**What the task asks:**
Look through the records below, and copy out every line that holds the string "width".
===== Exercise input
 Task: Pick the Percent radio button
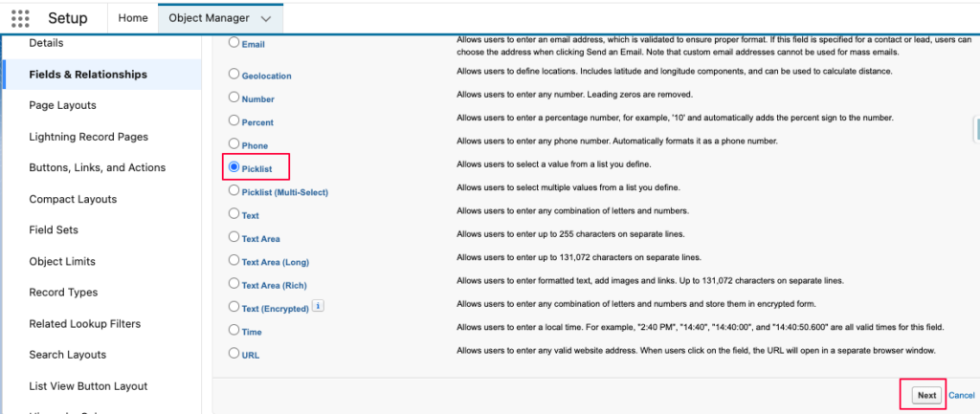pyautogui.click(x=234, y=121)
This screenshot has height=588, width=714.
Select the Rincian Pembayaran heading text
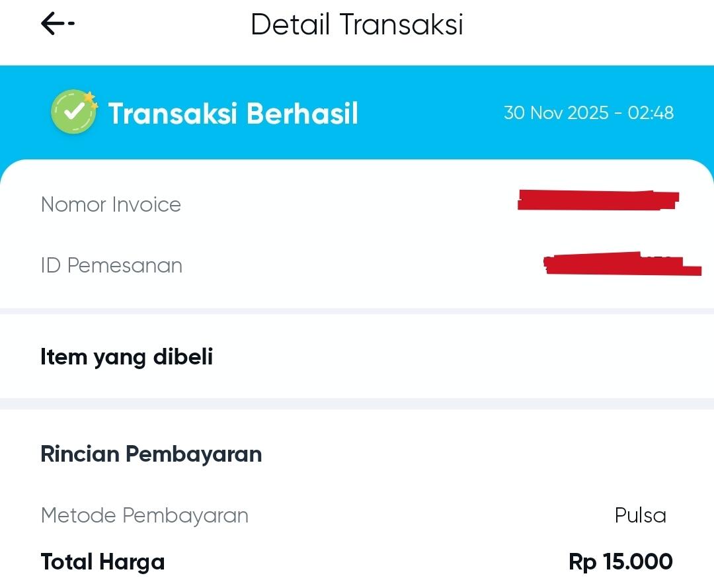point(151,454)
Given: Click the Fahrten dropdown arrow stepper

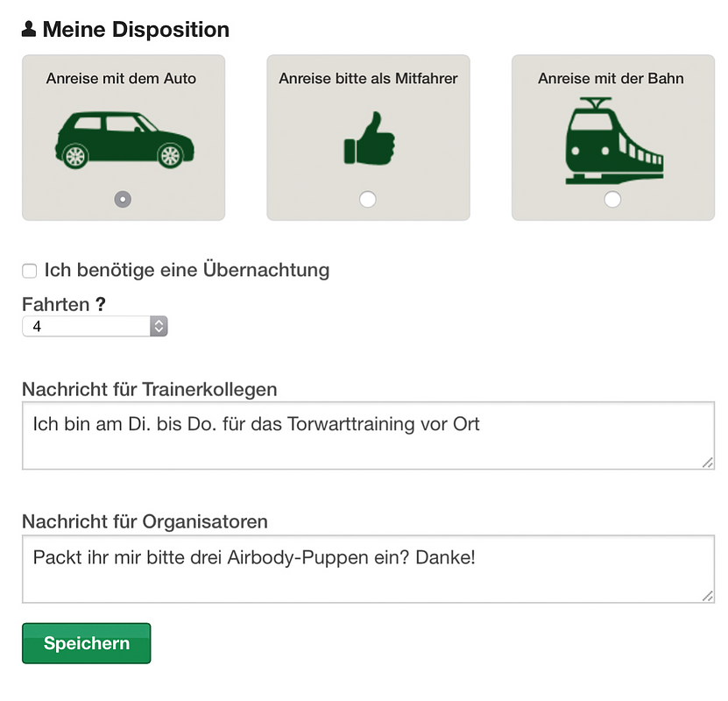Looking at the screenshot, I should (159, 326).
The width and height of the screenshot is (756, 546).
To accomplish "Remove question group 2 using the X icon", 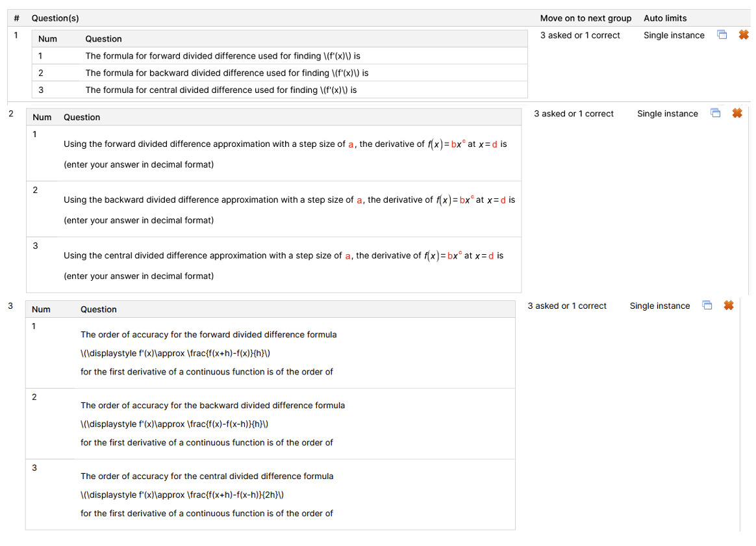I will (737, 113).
==========
**Solution for this task:**
This screenshot has height=588, width=714.
The width and height of the screenshot is (756, 546).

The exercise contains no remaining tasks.